> _Aim_
Copy the lines word for word, starting with the very first line and going on through the line that contains "click(x=172, y=123)", with both of those lines included.

+++

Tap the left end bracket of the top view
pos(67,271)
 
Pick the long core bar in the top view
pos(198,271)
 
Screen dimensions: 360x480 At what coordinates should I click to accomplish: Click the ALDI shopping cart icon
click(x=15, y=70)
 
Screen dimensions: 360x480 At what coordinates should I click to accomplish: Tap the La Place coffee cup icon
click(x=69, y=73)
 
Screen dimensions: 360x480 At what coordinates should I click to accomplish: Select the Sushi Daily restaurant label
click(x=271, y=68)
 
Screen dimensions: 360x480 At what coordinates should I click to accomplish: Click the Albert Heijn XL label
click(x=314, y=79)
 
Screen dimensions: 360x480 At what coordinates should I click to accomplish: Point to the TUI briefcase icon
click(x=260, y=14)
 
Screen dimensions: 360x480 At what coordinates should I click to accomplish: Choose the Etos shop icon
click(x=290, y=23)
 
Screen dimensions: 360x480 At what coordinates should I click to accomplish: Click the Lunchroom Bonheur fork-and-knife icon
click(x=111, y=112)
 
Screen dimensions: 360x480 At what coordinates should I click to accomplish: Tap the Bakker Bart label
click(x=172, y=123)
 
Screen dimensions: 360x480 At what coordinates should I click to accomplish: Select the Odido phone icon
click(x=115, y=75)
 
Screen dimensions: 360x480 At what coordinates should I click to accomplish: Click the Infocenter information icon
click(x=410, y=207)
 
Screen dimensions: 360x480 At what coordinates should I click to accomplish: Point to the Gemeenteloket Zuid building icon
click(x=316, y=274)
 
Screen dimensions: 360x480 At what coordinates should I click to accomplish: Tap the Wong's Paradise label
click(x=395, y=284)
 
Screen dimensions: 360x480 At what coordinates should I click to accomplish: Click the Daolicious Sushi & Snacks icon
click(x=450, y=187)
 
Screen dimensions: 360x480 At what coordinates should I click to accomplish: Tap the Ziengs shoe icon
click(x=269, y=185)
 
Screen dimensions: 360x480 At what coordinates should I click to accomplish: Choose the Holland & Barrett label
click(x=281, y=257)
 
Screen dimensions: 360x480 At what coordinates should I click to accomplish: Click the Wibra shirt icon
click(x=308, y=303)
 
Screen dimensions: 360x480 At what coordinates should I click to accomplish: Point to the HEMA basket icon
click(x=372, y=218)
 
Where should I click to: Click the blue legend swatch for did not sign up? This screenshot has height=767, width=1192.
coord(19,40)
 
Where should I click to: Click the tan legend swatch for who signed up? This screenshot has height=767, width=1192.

+++

> _Right answer_
Tap the left end bracket of the top view
pos(67,271)
 
Pick the long core bar in the top view
pos(198,271)
 
Screen dimensions: 360x480 At what coordinates should I click to accomplish: Click the ALDI shopping cart icon
click(x=15, y=70)
 
Screen dimensions: 360x480 At what coordinates should I click to accomplish: Tap the La Place coffee cup icon
click(x=69, y=73)
 
Screen dimensions: 360x480 At what coordinates should I click to accomplish: Select the Sushi Daily restaurant label
click(x=271, y=68)
 
Screen dimensions: 360x480 At what coordinates should I click to accomplish: Click the Albert Heijn XL label
click(x=314, y=79)
 
Screen dimensions: 360x480 At what coordinates should I click to accomplish: Point to the TUI briefcase icon
click(x=260, y=14)
 
Screen dimensions: 360x480 At what coordinates should I click to accomplish: Choose the Etos shop icon
click(x=290, y=23)
 
Screen dimensions: 360x480 At what coordinates should I click to accomplish: Click the Lunchroom Bonheur fork-and-knife icon
click(x=111, y=112)
 
Screen dimensions: 360x480 At what coordinates should I click to accomplish: Tap the Bakker Bart label
click(x=172, y=123)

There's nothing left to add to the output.